Source:
Impressions of Hong Kong

Our last major venue in China was Hong Kong. I had heard a lot about this city as a great place to buy electronics. The shopping district in Kowloon did not disappoint. The first thing I noticed was that a different dialect of Chinese (Cantonese) is spoken in Hong Kong versus the balance of China (Mandarin). That got me wondering about the history of this city. Embarrassingly, I knew very little.

Historical Milestones

1841 – China cedes Hong Kong Island to Britain in perpetuity.

1860 – China cedes the tip of Kowloon Peninsula and Stonecutters Island to Britain.

1898 – China leases the New Territories to Britain for 99 years.

1937 – Japan invades China.

1941 – British surrender and Japan occupies Hong Kong.

1941 – The Flying Tigers fight to defend China.

1945 – China and Britain liberate Hong Kong.

1946 – The British Governor returns.

1984 – Sino-British Joint Declaration establishes one country, two systems governance model.

1997 – Lease expires and China takes over.

Exercise: Print verbatim the portion of the Hong Kong text above that begins at the words "1937 – Japan" and stops after "British Governor returns.".

Entries provided:
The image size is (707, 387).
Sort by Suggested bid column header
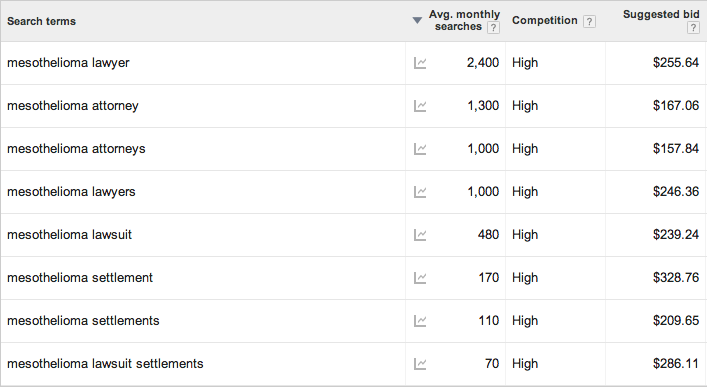pos(661,14)
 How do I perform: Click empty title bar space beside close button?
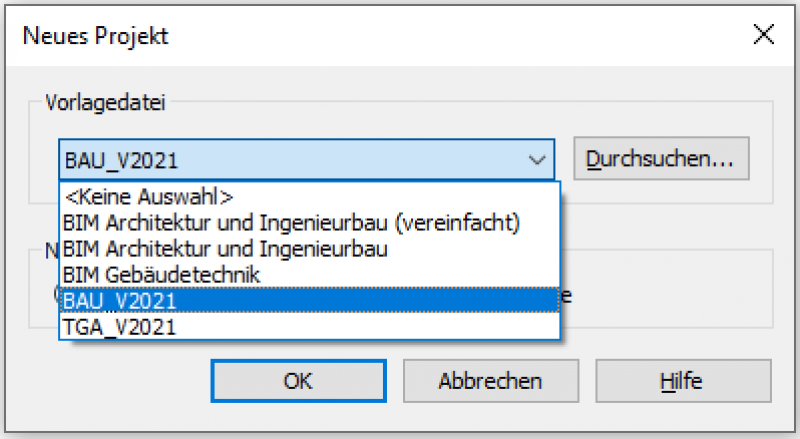point(500,37)
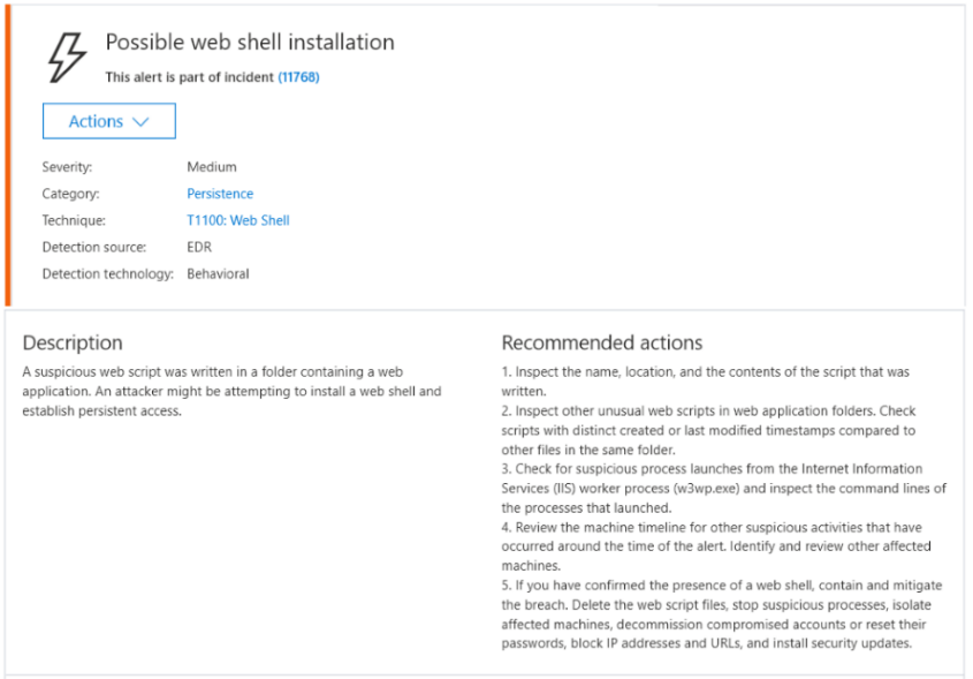Click the Description section heading
The image size is (973, 679).
click(x=71, y=342)
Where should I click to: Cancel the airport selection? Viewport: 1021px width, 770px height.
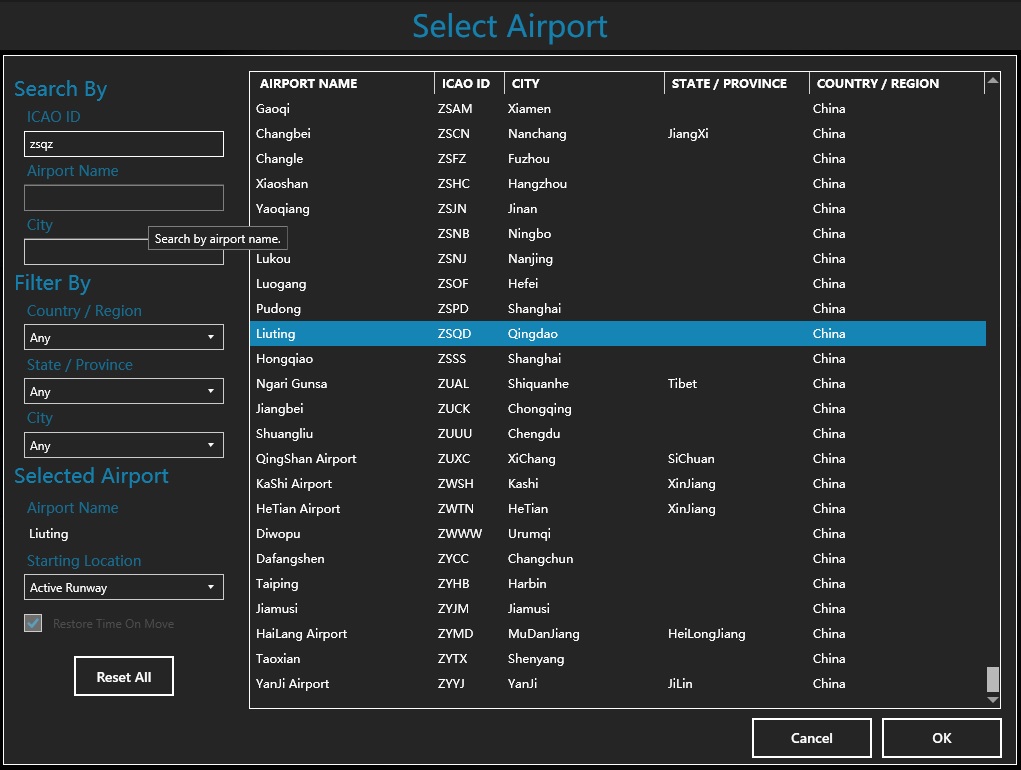pos(811,738)
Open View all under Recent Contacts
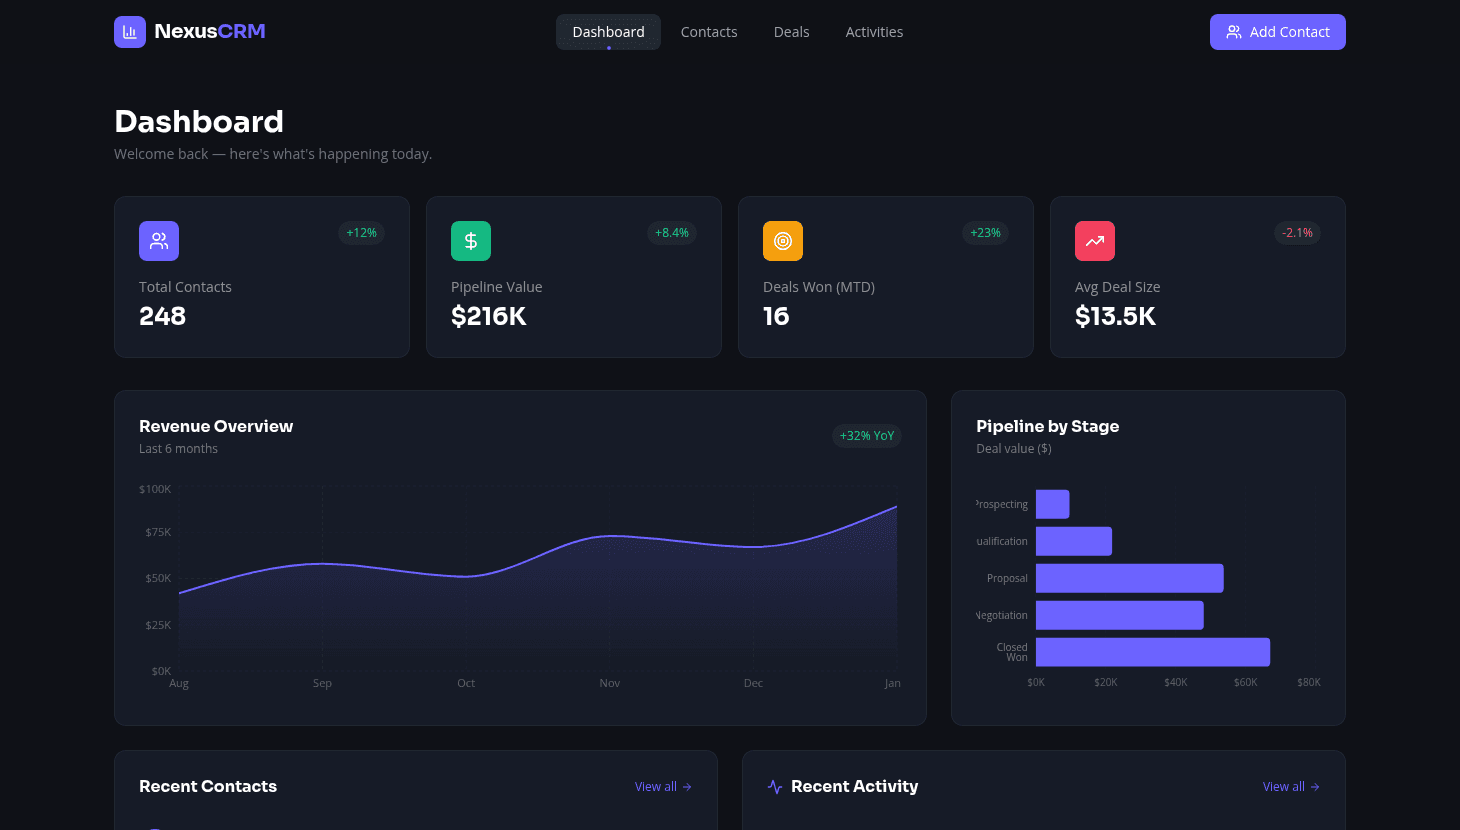1460x830 pixels. (x=655, y=786)
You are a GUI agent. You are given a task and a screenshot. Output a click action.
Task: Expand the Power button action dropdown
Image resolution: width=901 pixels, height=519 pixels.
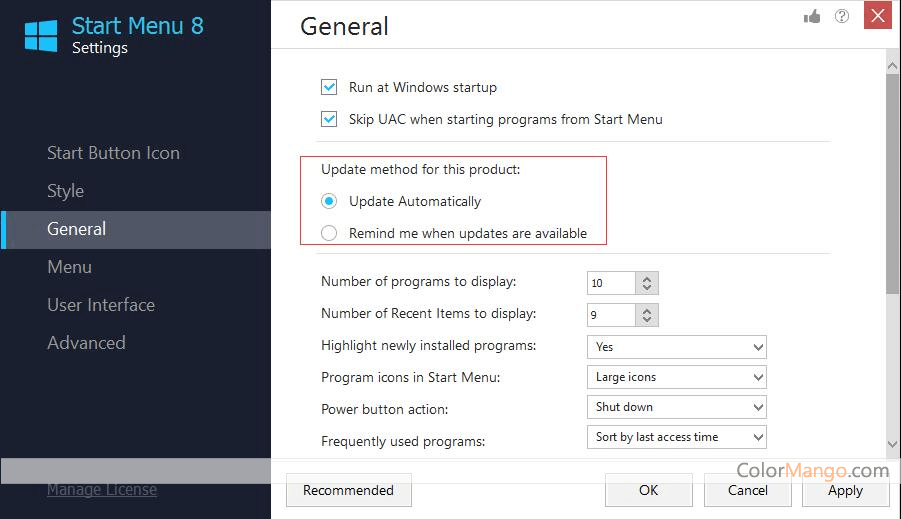tap(675, 407)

Solved exercise:
1937 – Japan invades China.

1941 – British surrender and Japan occupies Hong Kong.

1941 – The Flying Tigers fight to defend China.

1945 – China and Britain liberate Hong Kong.

1946 – The British Governor returns.